Samsung Electronics unveiled its next-generation GDDR DRAM, claiming the 24GB chip provides operating speeds of 40Gb/s, an improvement of 25 per cent over its 16GB version.

Using a 10nm production process, the company boosted cell density by 50 per cent with the same package size over its previous chip released in 2023.

Samsung explained it improved power efficiency by more than 30 per cent by applying technologies previously used in mobile products. It used a power-gating design method to improve operational stability, which minimises current leakage during high-speed operations.

Following validation of the GDDR7 DRAM in next-generation AI computing systems for GPU customers this year, Samsung plans for the chip to be made commercially available in 2025.

Last week, Samsung’s head of the memory business Jun Young-hyun issued an apology for delays in shipping new memory chips to support AI applications.

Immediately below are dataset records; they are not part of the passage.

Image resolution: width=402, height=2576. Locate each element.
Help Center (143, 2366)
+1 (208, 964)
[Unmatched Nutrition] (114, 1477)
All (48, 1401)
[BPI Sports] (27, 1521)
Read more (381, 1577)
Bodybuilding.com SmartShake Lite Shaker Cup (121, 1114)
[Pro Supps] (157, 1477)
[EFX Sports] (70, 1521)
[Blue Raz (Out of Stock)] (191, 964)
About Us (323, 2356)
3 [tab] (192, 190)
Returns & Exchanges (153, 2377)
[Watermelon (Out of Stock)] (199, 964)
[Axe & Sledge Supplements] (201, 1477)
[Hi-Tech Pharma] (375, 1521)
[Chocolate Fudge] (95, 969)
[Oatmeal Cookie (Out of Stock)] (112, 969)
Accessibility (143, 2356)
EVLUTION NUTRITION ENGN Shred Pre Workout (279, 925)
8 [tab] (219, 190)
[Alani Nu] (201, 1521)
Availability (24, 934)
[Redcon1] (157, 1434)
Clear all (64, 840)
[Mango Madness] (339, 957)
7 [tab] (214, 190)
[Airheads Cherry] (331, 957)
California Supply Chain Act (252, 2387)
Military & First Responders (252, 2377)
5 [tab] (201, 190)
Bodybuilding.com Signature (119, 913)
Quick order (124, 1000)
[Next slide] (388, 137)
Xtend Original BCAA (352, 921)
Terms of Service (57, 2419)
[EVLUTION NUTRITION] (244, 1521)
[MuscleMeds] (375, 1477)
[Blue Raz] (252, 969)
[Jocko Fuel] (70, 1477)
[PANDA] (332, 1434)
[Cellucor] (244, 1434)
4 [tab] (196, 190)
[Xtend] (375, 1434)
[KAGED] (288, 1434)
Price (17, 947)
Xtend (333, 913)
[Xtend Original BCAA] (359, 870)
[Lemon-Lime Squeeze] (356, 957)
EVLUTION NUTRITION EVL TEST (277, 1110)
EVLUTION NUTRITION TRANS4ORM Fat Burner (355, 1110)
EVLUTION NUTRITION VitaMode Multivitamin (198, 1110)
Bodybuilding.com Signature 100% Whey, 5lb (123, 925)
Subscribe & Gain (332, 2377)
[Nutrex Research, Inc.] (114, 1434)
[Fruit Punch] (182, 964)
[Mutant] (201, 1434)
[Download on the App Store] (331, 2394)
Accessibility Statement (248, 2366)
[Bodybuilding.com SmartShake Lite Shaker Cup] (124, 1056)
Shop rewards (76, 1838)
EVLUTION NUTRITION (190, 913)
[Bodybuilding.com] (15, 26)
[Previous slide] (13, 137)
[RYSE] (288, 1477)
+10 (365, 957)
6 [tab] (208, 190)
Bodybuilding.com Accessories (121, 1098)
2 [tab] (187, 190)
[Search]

Rival SK Hynix previously detailed work on a GDDR7 DRAM with an operating speed of 32Gb/s.

Analyst company TrendForce describes GDDR7 as the latest technology in the GDDR family, primarily used to enhance the available bandwidth and memory capacity of GPUs.

It noted the next-generation DRAM is expected to drive the memory market steadily forward in the AI era.

The research outfit added GDDR7 is mainly used in “graphics processing, gaming, computing, networking and AI”, where the “high bandwidth and high-speed data transmission capabilities can significantly improve frame smoothness and loading speed”.